Rural Development

Ram Rattan Sharma
In India seventy percent of our population lives in villages, but the developmental schemes, for the development of rural segment are not given the required priorities. Our economy is developing fast, industries and big corporates are going globalised, with liberalization, tremendous changes are being felt in IT, manufacturing service sector, but no body thinks of the rural development. Then what all this progress and development means? Benefitting 30 percent of the total population, already developed and above poverty line does not mean actual development. While visiting a village we find even today that houses made of mud, bamboos and grass, have no protection against rains, storms, moisture and fire. Supplying of adequate drinking water is a tedious problem in which house wives and girls are devoting a sizable part of the daily routine. Illiteracy particularly among the girls is main peculiarity of our rural India. A few states tried to enroll and attract children in schools with the incentive of mid day meal scheme, but all the same universalisation of elementary education is still a dream and there is no let up in the number of annual drop outs .Rural poverty and illiteracy has given our country the dubious name where highest number of child labourers in the world are on the job to feed their bellies .

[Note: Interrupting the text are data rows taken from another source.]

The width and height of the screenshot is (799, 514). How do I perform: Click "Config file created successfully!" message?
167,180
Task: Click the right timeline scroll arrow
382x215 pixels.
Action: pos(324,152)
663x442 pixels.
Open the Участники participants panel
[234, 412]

Health care is just rudimentary and few doctors are willing to work in rural areas.Villagers are mostly dependant on Vaids, or other RMPS for their medical needs. Lack of proper infrastructure like roads, transportation, electricity, water, proper housing and educational schools demotivate a person ,whether a doctor, engineer or any other educated person to go to village and stay there with his family. High rate of migration from villages to nearby cities or metros is also the result of lack of proper infrastructure in rural areas. These migrated people build slums, jugghies in cities to live. As in cities they could find jobs and could earn to fill their starving stomachs.

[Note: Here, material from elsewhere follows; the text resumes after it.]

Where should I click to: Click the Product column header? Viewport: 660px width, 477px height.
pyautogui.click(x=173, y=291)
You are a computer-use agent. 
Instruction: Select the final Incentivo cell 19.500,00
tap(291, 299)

The Government has realized the gravity of the situation and has taken some important measures to develop infrastructure in the countryside. The Pradhan Mantri Gram Sadak Yojana launched in 2000, seeks to provide road connectivity through good all weather roads to all unconnected habitations having a population of more than 1000 persons by the year 2003 and those with a population of more than 500 persons by the end of the tenth plan .Huge investment has been made so far in the water supply sector. According to govt. sources more than 15crore rural habitants have been coverd by the provision of drinking water facility under the Pradhan Mantri Gram Odaya Yojana, it was proposed to tackle quality related problems like fluorides, arsenic and iron contamination, blackishness and also sustainability of drinking water sources.

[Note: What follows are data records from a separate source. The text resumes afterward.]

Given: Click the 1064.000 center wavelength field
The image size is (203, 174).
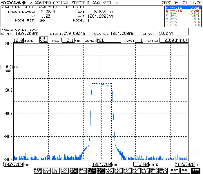Looking at the screenshot, I should pos(102,164).

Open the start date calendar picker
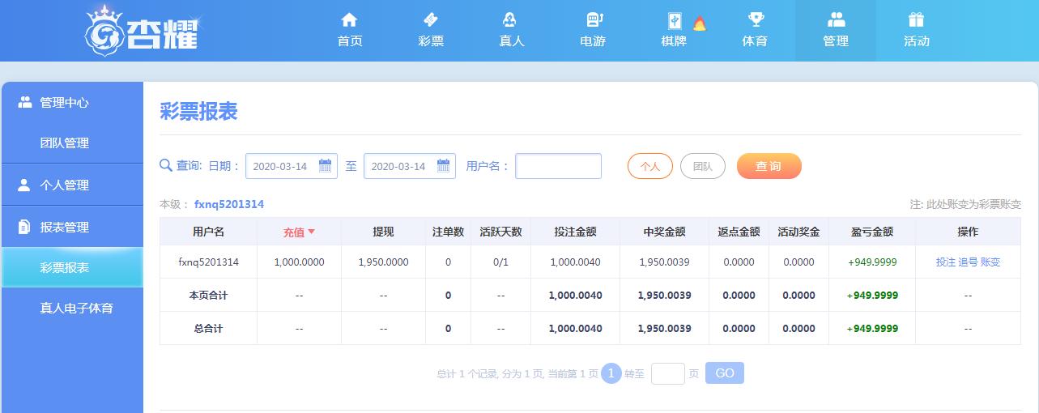tap(326, 166)
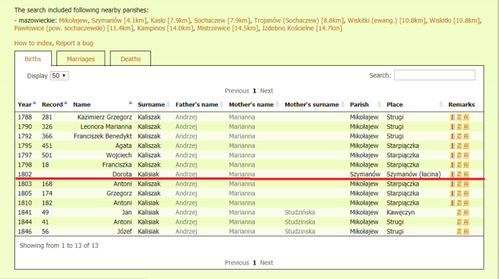Switch to the Deaths tab
The image size is (499, 279).
[x=130, y=59]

The states are also being encouraged to promote schemes of water conservations, rainwater-harvesting, groundwater recharge in respect of regions where programmes such as desert development programmes, drought prone area development programme are running .Indira Aawas Yojana was launched in 1985 to provide dwelling units to the people below poverty line, belonging to Schedule Castes, Scheduled Tribes freed bonded labourers and others. Since 1995-96 benefits under the schemes have also been extended to widows or next of kin of defence personnel killed in action, service men and retired members of paramilitary forces.
As per the reports 80 lac houses have been constructed under Indira Awaas Yojana up to 2001. Other schemes for rural housing include Pradhan Mantri Gramodaya Yojana, credit cum subsidy schemes for rural housing and Samagra Awaas Yojana. Swarana Jayanti Gram Swarojagar Yojana were also launched on April 1, 1999 to support the family income of rural poor. The scheme aimed at establishing a large number of micro enterprises for individuals or group or self help groups, in order to bring every assisted family above the poverty line.
The point is, inspite of many programmes launched earlier and presently what real impact, quantitatively and qualitatively these have on the progress and prosperity of rural areas. We have to evaluate each programme, funds involved therein and the result derived. The most challenging task is to see whether the funds have been properly utilized. It is quite ironical that before the panchayats were made self sufficient and strong we have been accusing the bureaucrats for their corrupt practices, now the corruption has gripped the panchayats also and it has destroyed the very concept of rural democracy rural republic as envisaged by Gandhi Ji. The funds are swindled away by the local leaders and officials who are supposed to implement them in the right spirit.
Though lot of initiatives have been taken by the government to improve the economic condition of the rural people and providing infrastructure to boost the rural economy, yet much more is needed keeping in view the peculiarity of our rural areas in the field of education, electrification, drinking water, health and hygiene sector etc. The implementation is to be properly checked to bring the required result.